True, but with love and patience, there are strategies that help.
For instance, I had a migraine last year (I get them a lot) which was so severe that I suddenly realised that I couldn't see and couldn't feel my arms...I managed to phone up to DH, who had gone to bed. I said 'Can you come down, I can't see.' Bearing in mind I had a migraine, I wasn't communicating very effectively.
DH came down and turned a light on...because I couldn't see. He helped me up when I asked and I managed to stumble up the stairs, but collapsed to the ground in the hallway.
I apparently mumbled something like 'I'll be fine, just get me a pillow.' So he did
I woke up in the night and found myself on the floor. I don't know what happened then, except that I woke up some time later in bed fully clothed.
DH didn't know that when I said 'I'll be fine, just get me a pillow' that I wasn't in fact fine - I'd told him I was fine.

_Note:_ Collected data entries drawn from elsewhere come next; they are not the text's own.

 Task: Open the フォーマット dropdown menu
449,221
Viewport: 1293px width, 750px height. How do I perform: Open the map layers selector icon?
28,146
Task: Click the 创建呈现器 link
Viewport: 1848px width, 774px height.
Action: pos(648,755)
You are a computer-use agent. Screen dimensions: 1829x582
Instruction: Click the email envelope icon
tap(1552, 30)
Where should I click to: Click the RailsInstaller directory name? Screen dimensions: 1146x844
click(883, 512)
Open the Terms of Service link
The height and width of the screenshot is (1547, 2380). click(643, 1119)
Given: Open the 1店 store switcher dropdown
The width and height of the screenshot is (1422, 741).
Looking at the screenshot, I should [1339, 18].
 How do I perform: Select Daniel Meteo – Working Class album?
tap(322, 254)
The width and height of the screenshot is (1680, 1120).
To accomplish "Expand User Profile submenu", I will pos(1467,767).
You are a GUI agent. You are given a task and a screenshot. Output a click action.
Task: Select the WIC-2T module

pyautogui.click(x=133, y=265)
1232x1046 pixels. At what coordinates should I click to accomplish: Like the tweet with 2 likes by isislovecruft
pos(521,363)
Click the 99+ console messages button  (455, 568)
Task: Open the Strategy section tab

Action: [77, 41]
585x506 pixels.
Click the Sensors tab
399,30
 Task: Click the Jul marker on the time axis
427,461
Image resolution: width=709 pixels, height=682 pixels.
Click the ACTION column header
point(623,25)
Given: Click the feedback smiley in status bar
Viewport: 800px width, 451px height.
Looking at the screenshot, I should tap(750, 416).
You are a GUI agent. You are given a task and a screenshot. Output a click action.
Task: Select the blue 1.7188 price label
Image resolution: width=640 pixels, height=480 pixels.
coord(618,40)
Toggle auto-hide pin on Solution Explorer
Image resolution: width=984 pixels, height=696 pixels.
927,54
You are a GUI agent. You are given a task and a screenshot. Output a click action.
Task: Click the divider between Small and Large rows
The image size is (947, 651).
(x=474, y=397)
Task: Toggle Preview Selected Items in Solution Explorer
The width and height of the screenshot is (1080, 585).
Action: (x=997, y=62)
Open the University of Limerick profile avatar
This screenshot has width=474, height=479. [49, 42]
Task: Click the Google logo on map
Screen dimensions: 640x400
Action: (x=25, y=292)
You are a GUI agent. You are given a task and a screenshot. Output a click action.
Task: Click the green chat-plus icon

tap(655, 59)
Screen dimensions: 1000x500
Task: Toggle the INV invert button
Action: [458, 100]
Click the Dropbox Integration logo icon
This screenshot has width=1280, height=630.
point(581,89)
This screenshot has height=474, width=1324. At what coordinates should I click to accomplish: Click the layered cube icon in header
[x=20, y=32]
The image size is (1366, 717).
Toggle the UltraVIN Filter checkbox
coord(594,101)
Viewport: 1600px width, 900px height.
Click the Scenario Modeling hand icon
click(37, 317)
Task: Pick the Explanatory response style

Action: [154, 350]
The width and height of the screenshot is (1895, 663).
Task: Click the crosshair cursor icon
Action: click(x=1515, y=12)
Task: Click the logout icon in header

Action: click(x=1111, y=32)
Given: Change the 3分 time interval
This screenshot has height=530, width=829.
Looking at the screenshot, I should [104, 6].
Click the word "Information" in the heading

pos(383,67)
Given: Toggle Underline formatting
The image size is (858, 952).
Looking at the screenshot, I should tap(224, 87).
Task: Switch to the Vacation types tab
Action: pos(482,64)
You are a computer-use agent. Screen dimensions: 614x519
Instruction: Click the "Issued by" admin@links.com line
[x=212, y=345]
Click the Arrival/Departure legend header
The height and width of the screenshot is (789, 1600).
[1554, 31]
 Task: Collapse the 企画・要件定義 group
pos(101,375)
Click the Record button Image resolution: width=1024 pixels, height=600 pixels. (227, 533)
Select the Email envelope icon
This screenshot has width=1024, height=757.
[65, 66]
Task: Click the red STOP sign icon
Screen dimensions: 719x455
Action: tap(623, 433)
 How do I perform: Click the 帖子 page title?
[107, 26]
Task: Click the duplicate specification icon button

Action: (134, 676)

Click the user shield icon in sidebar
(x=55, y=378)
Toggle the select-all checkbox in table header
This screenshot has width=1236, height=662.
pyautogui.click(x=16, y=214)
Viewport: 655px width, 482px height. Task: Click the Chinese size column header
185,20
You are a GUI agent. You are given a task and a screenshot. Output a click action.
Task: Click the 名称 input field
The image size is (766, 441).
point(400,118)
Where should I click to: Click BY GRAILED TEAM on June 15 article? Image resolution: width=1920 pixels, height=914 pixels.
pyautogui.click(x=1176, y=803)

Similarly, when he was helping the children brush their teeth, DD2 tripped and fell against the doorway and started bleeding. DH didn't respond and carried on brushing the children's teeth. Afterwards, he said that it didn't occur to him not to finish what he was already doing.
So, we've learned that DH needs quite explicit 'rules' that he follows. Now, he knows 'if something happens and someone is bleeding or unwell. STOP and deal with it.'
It sounds silly, written down, but it's helped enormously.
DD2 is also the same. I can't just tell her a rule, I have to tell her when she can break the rule. So I can't just say 'don't tell tales'. I have to say 'don't tell tales. BUT if someone is doing something very dangerous, they are really hurt or bleeding or it is very naughty, you must come and tell me. If I didn't add that, I think she would blindly follow the rule.